• _Required action_
Check each line of the entries below for the word "track", and copy the lines that have it.

• _Exercise input_
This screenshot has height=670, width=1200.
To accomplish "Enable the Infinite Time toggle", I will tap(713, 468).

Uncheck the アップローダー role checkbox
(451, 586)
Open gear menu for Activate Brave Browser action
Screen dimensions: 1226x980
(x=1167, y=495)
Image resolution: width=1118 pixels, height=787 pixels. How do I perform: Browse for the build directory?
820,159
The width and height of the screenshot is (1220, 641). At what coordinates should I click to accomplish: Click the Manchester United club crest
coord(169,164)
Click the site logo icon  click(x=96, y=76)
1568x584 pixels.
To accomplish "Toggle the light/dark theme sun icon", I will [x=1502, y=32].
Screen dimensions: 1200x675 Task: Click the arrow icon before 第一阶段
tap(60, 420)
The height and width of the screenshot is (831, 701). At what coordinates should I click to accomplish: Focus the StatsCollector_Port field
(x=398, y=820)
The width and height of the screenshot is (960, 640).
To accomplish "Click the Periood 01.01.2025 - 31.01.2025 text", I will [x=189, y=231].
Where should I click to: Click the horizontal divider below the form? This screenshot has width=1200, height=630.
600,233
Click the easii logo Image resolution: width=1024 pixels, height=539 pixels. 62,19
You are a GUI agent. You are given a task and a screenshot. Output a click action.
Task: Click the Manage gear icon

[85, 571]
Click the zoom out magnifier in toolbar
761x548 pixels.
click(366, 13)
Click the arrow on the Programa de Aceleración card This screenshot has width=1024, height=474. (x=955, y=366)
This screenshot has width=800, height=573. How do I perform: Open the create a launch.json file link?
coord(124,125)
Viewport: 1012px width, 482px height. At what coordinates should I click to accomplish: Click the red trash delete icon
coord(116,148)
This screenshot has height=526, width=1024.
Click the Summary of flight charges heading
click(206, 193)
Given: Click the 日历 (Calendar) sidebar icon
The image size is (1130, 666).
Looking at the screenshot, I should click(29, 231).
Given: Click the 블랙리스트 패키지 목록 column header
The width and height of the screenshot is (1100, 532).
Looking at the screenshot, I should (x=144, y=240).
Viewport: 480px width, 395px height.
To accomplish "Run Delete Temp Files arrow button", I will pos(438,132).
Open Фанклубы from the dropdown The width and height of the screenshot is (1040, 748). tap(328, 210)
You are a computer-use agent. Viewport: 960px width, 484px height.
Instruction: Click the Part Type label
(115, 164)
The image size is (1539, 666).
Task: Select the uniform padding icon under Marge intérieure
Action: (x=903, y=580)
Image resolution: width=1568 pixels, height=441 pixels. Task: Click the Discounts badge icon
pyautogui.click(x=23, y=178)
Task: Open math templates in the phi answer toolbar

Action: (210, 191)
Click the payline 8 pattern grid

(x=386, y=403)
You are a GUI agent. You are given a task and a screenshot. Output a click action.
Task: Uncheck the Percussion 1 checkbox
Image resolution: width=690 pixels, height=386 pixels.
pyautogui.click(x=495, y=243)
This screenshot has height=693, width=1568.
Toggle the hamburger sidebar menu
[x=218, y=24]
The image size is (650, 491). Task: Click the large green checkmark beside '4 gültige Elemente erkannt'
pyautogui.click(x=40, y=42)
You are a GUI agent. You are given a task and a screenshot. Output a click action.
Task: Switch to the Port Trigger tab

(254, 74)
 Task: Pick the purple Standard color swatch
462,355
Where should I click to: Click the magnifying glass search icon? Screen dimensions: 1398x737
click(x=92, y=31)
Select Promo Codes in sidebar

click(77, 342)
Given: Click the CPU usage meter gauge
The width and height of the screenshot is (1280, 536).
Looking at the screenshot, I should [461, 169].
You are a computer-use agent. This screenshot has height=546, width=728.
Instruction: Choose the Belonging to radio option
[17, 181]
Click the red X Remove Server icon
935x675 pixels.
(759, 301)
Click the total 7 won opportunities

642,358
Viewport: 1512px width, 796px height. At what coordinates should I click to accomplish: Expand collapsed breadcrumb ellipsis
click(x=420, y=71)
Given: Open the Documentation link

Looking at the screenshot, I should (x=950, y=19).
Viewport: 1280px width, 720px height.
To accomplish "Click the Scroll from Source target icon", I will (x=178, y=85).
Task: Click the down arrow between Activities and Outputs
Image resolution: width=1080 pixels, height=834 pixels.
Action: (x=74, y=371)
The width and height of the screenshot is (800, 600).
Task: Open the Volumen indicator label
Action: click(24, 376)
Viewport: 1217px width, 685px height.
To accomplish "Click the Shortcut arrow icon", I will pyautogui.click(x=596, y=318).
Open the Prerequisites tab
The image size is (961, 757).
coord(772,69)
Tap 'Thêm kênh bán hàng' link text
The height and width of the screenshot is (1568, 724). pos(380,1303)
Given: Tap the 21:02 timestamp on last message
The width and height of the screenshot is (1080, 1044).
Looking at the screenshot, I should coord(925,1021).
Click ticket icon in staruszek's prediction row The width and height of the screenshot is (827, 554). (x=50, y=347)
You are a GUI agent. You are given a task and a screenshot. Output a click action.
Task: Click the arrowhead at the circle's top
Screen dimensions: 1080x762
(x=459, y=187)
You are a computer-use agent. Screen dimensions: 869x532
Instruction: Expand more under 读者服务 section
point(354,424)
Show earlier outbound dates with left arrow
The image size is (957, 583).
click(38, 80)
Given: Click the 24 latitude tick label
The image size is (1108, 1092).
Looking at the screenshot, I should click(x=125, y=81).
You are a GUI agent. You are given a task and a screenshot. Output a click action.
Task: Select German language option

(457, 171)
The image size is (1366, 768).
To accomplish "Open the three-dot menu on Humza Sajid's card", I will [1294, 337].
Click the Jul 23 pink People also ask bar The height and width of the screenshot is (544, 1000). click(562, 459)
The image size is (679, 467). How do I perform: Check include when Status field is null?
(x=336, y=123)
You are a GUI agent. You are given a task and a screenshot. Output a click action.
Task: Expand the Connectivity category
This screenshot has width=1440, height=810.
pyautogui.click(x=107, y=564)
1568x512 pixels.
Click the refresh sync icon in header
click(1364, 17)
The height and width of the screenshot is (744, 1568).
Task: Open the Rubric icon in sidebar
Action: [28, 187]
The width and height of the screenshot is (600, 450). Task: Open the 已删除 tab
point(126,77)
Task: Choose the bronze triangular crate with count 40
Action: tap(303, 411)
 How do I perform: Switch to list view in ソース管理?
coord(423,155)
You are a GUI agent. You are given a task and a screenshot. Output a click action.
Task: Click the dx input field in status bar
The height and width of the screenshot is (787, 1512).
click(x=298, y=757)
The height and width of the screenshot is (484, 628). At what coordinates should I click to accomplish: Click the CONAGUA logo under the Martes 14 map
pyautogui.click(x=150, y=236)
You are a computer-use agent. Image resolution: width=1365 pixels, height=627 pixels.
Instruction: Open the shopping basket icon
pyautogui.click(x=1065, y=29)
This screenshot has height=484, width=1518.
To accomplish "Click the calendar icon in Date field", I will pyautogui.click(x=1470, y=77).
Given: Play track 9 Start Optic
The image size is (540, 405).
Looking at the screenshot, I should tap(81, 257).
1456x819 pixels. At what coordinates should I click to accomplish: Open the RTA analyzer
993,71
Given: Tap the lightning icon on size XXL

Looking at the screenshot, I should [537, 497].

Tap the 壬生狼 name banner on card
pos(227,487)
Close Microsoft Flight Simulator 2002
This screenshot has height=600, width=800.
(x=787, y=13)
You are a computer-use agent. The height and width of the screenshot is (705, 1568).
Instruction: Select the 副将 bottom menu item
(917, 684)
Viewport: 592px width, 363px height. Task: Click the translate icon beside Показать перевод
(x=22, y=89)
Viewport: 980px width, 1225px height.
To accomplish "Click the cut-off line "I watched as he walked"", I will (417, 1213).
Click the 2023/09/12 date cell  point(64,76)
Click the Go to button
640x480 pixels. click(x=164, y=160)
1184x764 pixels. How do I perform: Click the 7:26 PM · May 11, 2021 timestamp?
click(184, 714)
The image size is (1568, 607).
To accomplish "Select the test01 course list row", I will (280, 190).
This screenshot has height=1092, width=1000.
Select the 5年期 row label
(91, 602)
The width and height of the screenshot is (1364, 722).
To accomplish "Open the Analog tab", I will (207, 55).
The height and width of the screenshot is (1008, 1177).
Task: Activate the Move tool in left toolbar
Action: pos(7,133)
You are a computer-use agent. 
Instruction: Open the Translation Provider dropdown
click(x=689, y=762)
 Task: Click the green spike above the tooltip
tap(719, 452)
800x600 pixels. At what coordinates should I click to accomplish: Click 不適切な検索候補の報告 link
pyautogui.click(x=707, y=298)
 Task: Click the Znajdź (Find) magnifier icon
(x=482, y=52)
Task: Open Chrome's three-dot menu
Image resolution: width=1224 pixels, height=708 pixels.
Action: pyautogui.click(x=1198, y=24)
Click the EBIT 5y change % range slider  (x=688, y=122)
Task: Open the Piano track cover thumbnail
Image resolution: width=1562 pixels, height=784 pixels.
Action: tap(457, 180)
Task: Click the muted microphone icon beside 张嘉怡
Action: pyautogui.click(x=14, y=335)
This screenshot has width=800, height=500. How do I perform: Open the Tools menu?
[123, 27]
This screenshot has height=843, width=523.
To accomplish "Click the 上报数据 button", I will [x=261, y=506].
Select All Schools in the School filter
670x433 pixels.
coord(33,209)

• _Response area_
Given: Play track 9 Start Optic
Task: Open the Piano track cover thumbnail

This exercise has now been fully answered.